## Theory and Measure of Networks

**Reporter**

Jean-Baptiste Rouquier Contributors

Cyril Bertelle Jean-Philippe Cointet Jean-Pierre Gaudin Damien Olivier Matthieu Latapy Lionel Tabourier

**Keywords**

Complex networks, Metrology, Hierarchical clustering, Communities, Graphs, Dynamics, Robustness, Partial data, Contextual data, Diffusion processes.

**Introduction**

Technology, society and nature produce data at an ever increasing rate, and part of this data can be modeled as graphs. In many fields, the graph point of view sheds light complementary to the specialized analysis proper to each field. The complex network approach is a way to work on the relational structure characterizing most complex systems.

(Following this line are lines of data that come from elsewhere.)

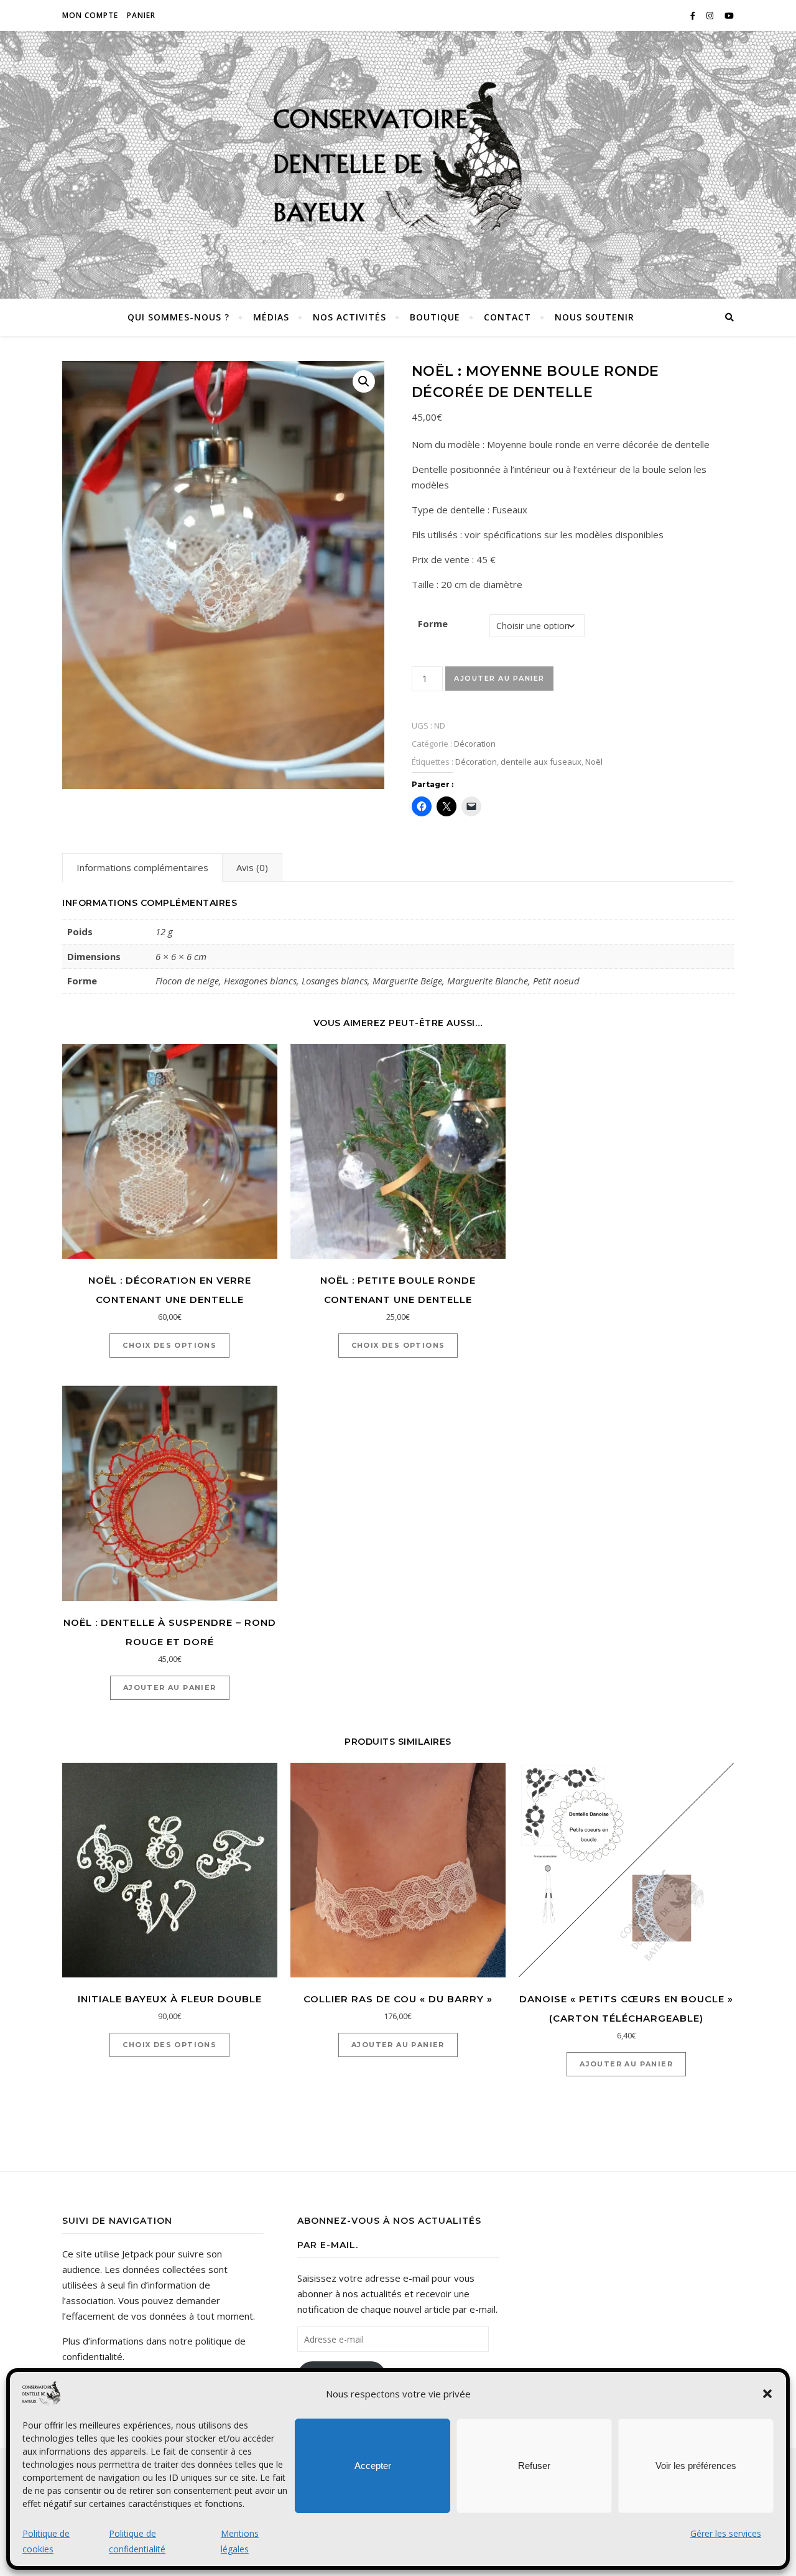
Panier (141, 15)
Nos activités (349, 317)
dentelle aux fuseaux (541, 761)
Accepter (372, 2465)
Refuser (534, 2465)
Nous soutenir (594, 317)
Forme (433, 623)
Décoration (475, 743)
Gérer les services (725, 2533)
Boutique (435, 317)
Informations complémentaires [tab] (142, 867)
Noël (594, 761)
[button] (767, 2393)
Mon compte (90, 15)
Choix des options (169, 1345)
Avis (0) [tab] (252, 867)
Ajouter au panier (499, 678)
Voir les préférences (695, 2465)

In order to define the boundaries of the complex network domain, we suggest the three following criteria: this domain deals with graphs that are:

built from observation data

sufficiently large to allow statistical analysis

evolving mainly by local mechanisms

Much progress has been done during recent years on this specific area, revealing in particular some features common to many networks from various fields (existence of a giant connected component, short distance between nodes, heterogeneous degree distribution, tendency to share common neighbours etc).

Beyond these characteristics, what are the current challenges of complex networks? Our aim is to identify transverse problems from various fields, or challenges asking for general methods. Networks are considered here not only as a tool to study complex systems, but also as an object of study in itself.

**1.1.1. Metrology and modeling****1.1.1.1. Incomplete, noisy, biased data**

In most cases the available data obtained are the result of an intricate measurement protocol which is by nature incomplete and biased.

Data incompleteness can be due to various reasons: privacy concerns, retention strategies… But beyond that, in many cases a massive collection is too costly to be implemented and sometimes even irrelevant.

Bias and noise are intrinsic features of most available data collection procedures. The example of the Internet is typical: routing links are discovered with very heterogeneous probability and noise is produced by phenomena such as load-balancing which creates fake links.

An important challenge for the field consists in overcoming these issues through innovative methods and tools for data collection. In particular, the barrier of cost or feasibility may be reduced by methods that rely on embedded systems such as mobile phones, devices equipped with RFID chips (like Navigo or Oyster), software offered to the user, etc.

Three main directions seem relevant to deal with such situations:

* Use of artificial models to replace missing data, smooth noise, or detect inconsistencies; * Rely on other sources to fill gaps or cross-check the measurements

* Focus on specific meaningful properties which bias can be estimated and even corrected using the knowledge we have of the collection process.

**1.1.1.2. Formalism enrichment**

The network formalism is based on a strictly relational approach (and homogeneous in terms of nodes) which needs to be driven closer to actual systems.

Need for new contexts

This includes geographical, demography, economics and politics approaches. For example, how to deal with data concerning the involvement of partners in an interacting group? Taking that into account calls for an enriched analysis of relational structures, and vice versa: the network approach sheds light on these contexts.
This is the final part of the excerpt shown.